Last night Charles and I watched an archive.org download that attempted to reproduce a double-bill from a relatively cheap movie theatre in the 1940’s, including a Warner Bros. Bugs Bunny cartoon called Acro-Batty Bunny (it was set in a circus and Bugs’ antagonist this time was a lion who wanted him for dinner); a Robert Benchley short called Home Movies; and two features, both whodunit mysteries that were similarly unsatisfying despite their quite different pedigrees and styles. One was a 1940 British movie (obviously made during the brief interregnum between the start of World War II and Winston Churchill’s becoming Prime Minister and shutting down the entire British film industry for two years because he thought movies were using up valuable resources needed for the war effort) called The Case of the Frightened Lady, centering around a well-maintained old estate called “Mark’s Priory” that’s the ancestral home of the thousand-year-old Lebanon family. (From the soundtrack I had guessed the name was something like “Levenham” and just sounded like “Lebanon,” but no-o-o-o-o, “Lebanon” is the name listed on the imdb.com page and makes me wonder how an old English noble family got named after a Middle Eastern country.)

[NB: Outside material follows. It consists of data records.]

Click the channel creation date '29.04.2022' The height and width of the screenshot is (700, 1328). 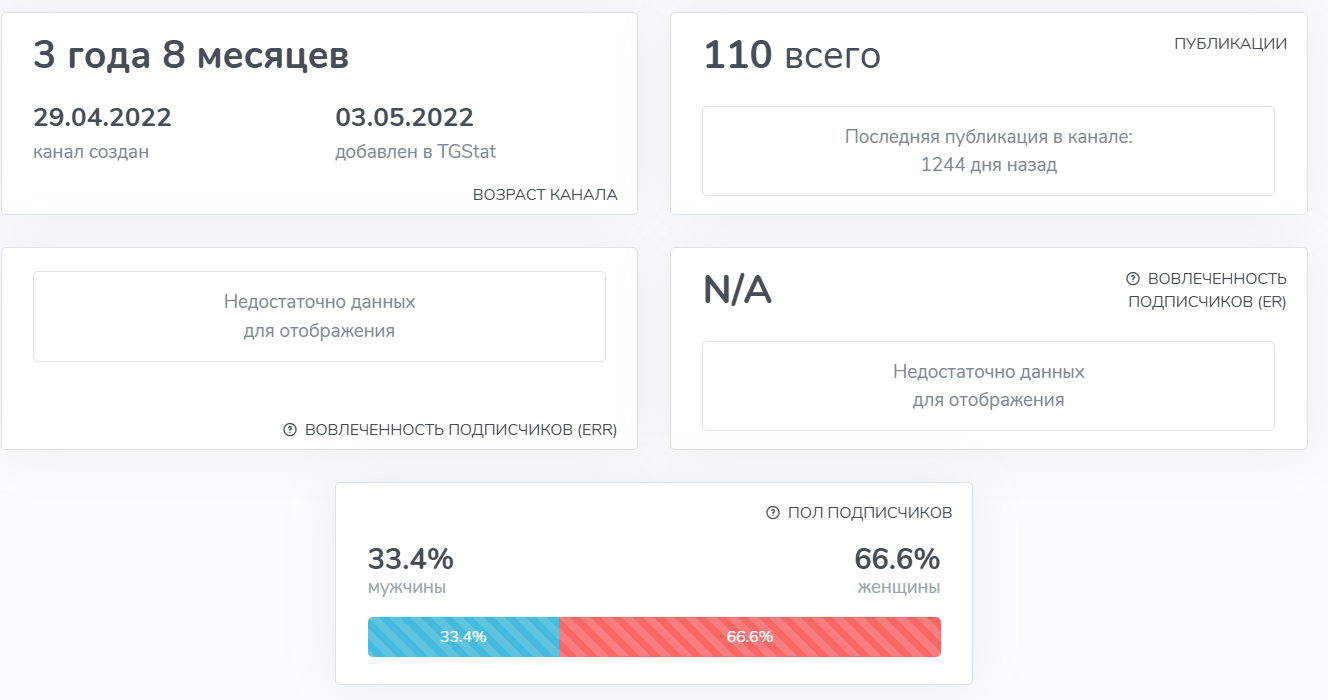pos(102,117)
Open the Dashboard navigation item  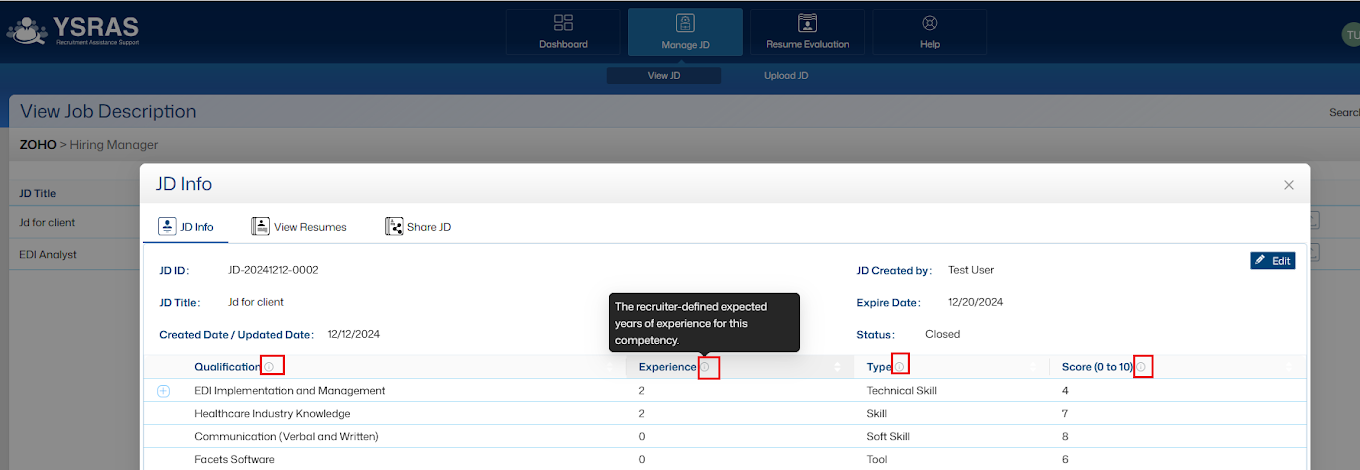coord(563,32)
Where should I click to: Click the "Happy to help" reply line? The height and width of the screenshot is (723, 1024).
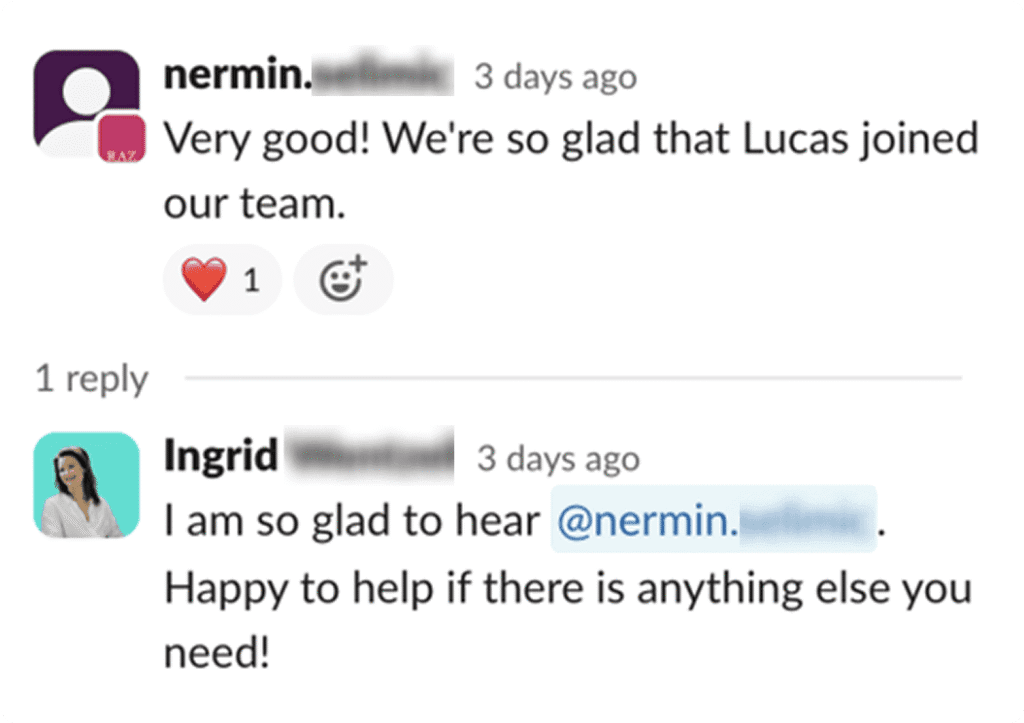pos(567,587)
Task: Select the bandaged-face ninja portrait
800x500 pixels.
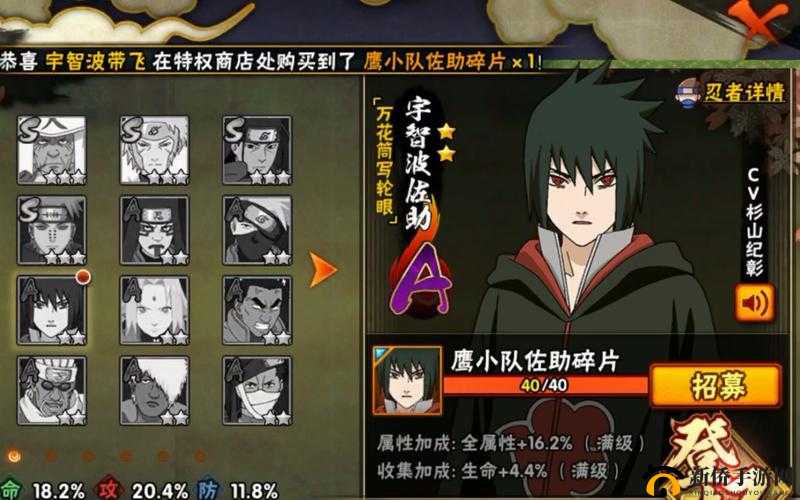Action: 257,391
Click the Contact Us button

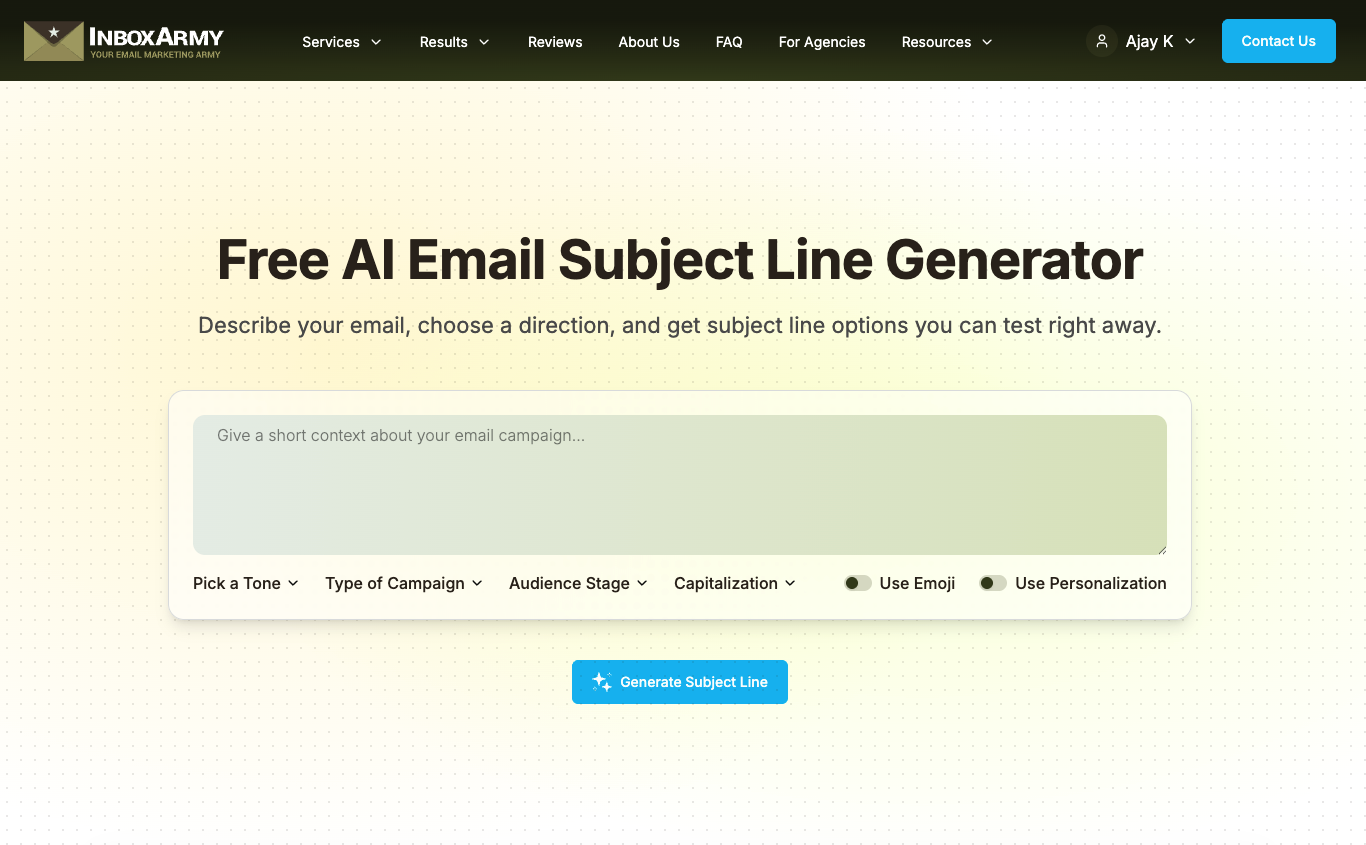click(x=1278, y=41)

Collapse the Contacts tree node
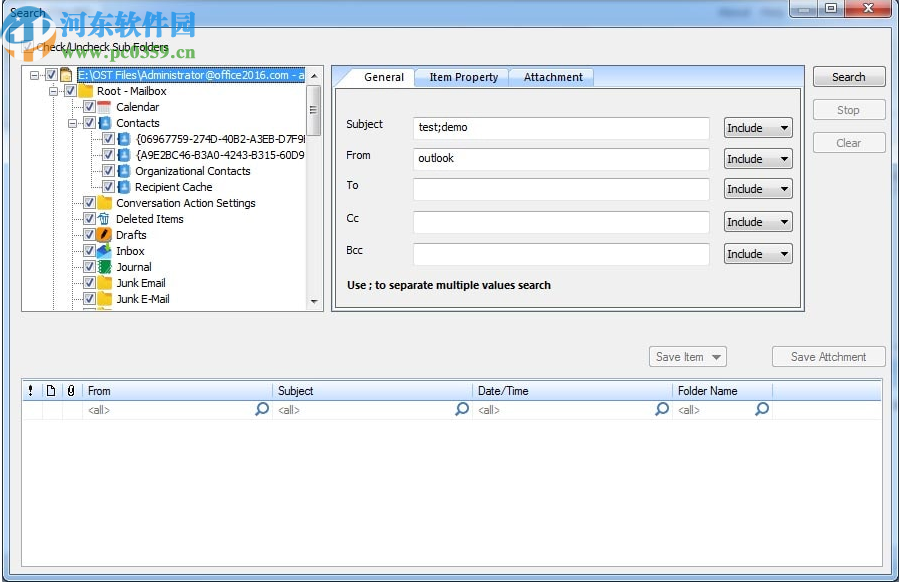(74, 122)
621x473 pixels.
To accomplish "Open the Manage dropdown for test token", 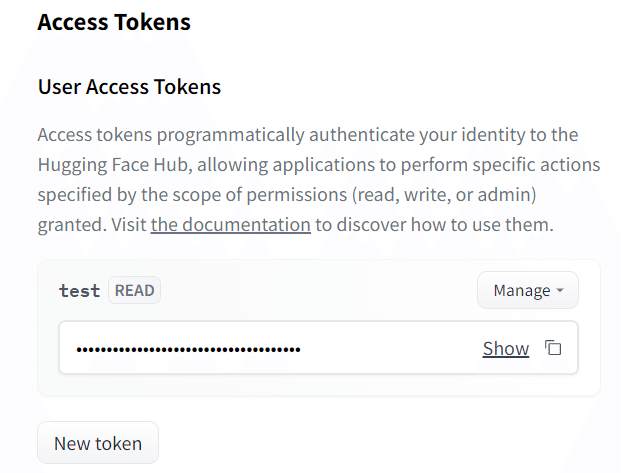I will tap(528, 290).
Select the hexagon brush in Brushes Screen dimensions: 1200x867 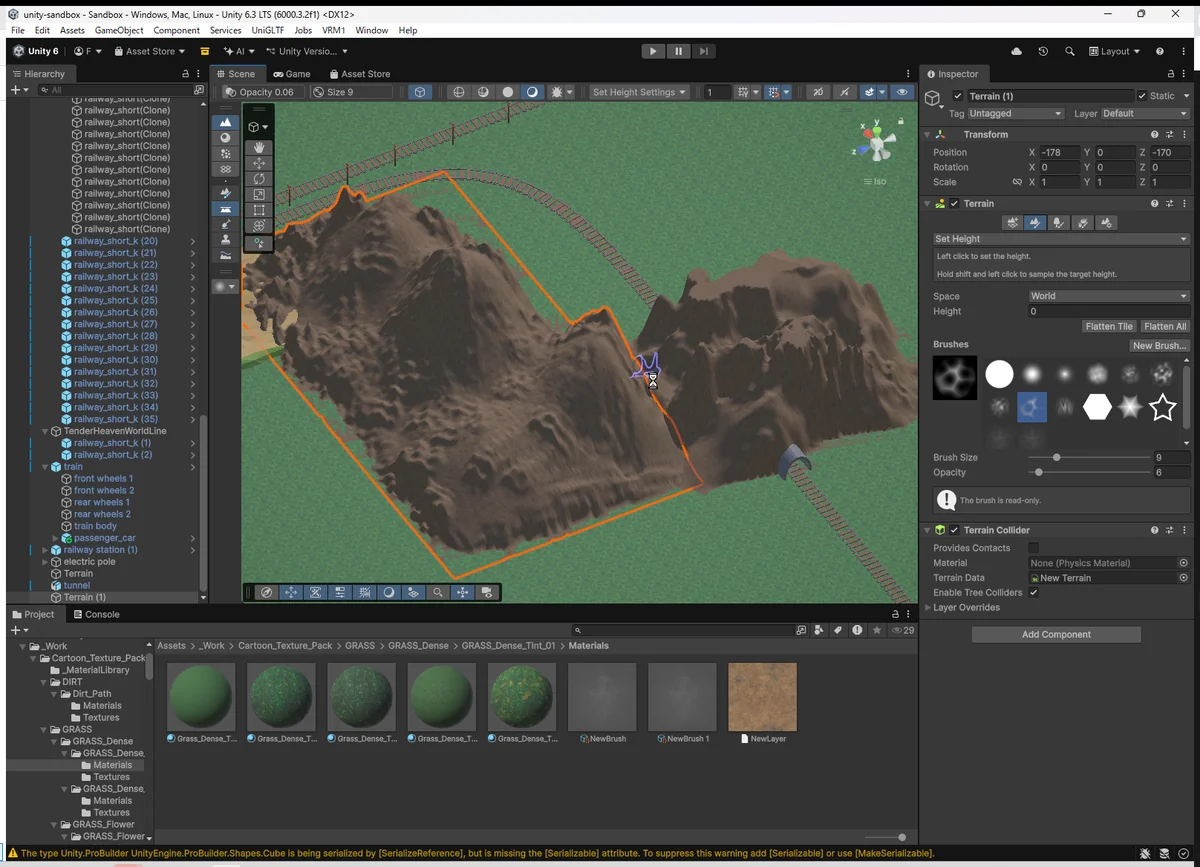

It’s not clear exactly who the frightened lady is, but the plot — by Edgar Wallace, who originally wrote it as a novel, then adapted it for a 1932 film called Criminal at Large and then adapted his own film script into a stage play, which the makers of this version (director George King, producer S. A. Smith and writer Edward Dryhurst) then turned back into a movie. Like a lot of Wallace’s stories, it has a welter of plots that seem way too numerous and convoluted for a mere 81-minute movie to contain. Lady Lebanon (Helen Haye, a then middle-aged British actress not to be confused with the U.S. star Helen Hayes) is a widow who married her first cousin because they were both Lebanons and she and her parents didn’t want to dilute the family’s bloodline by marrying “outside.” This union produced a son, Lord Lebanon (Marius Goring), who comes off as so queeny that when his mom insists that he get married and he pouts that he doesn’t want to — all he really wants to do is play piano and compose pop music — I half-expected him to say, “You mean you want me to marry a woman?” Mom does, and the woman she wants her son to marry is his first cousin, Isla St. John Crane (Penelope Dudley-Ward) — even though she’s uninterested in him and instead wants to marry a commoner, Richard Ferraby (Patrick Ward), who showed up at Mark’s Priory because he’s an architect and Lady Lebanon hired him to renovate the place. There’s also a sinister man named Dr. Amersham (Felix Aylmer, who spent decades playing slimy mini-villains like this), who’s blackmailing the Lebanons and, we learn about two-thirds of the way through, had enough on Mrs. Lebanon that he got her to marry him after her husband died — only her husband, we learn towards the very end, isn’t even dead; instead he went crazy and was locked up in a secret room in the house, one which is never allowed to be unlocked, a plot device Wallace pretty obviously stole from the fate of the first Mrs. Rochester in Jane Eyre.
Also in
the dramatis personae are two
footmen who prowl around the house and are far cheekier and much less conscious
of their “place” than most servants in British novels or movies of the period;
a man who served with Dr. Amersham in India decades earlier and supposedly has
some derogatory information about him; a husband-and-wife servant couple in which the wife is supposedly
dating another man; and said other man, who turns up as the first murder
victim, strangled with an elaborate scarf from India which at first we’re
supposed to believe is incredibly rare — until it turns out Amersham imported a
whole bunch of them and they fill Lady Lebanon’s desk drawer. Various people
around the house end up getting strangled with these things, and eventually the
culprit turns out to be [spoiler alert!] Lord Lebanon himself, who’s decided that his entire family must die out
because they’re too crazy to be permitted to live. He alibi’ed himself for the
killings by making records of his piano pieces and playing them while he
committed the murders so people would think he was at the piano practicing the
whole time. The film is actually directed by George King with a superb sense of
atmosphere — he and cinematographer Hone Glendinning get some great noir-ish compositions and frame the action beautifully —
but they’re hamstrung by the convoluted nature of the plot and the sheer obviousness
of whodunit. Both Charles and I correctly pegged Lord Lebanon as the killer
early on, and the only surprise for us was that he used phonograph records
instead of player-piano rolls to fake playing the piano while he was killing
people — records in the 1930’s would have made too much surface noise to sound
like live music, whereas a piano roll would have (at least to a casual
listener) been indistinguishable from a live pianist. It’s surprising how often
this has been filmed — an experimental BBC-TV broadcast in 1938, a 1963
theatrical remake called The Indian Scarf, a 1971 Italian TV-movie called Il Laccio Rosso and a 1983 TV-movie reverting to the title of this
one, The Case of the Frightened Lady
— when it’s simply not a very distinguished story.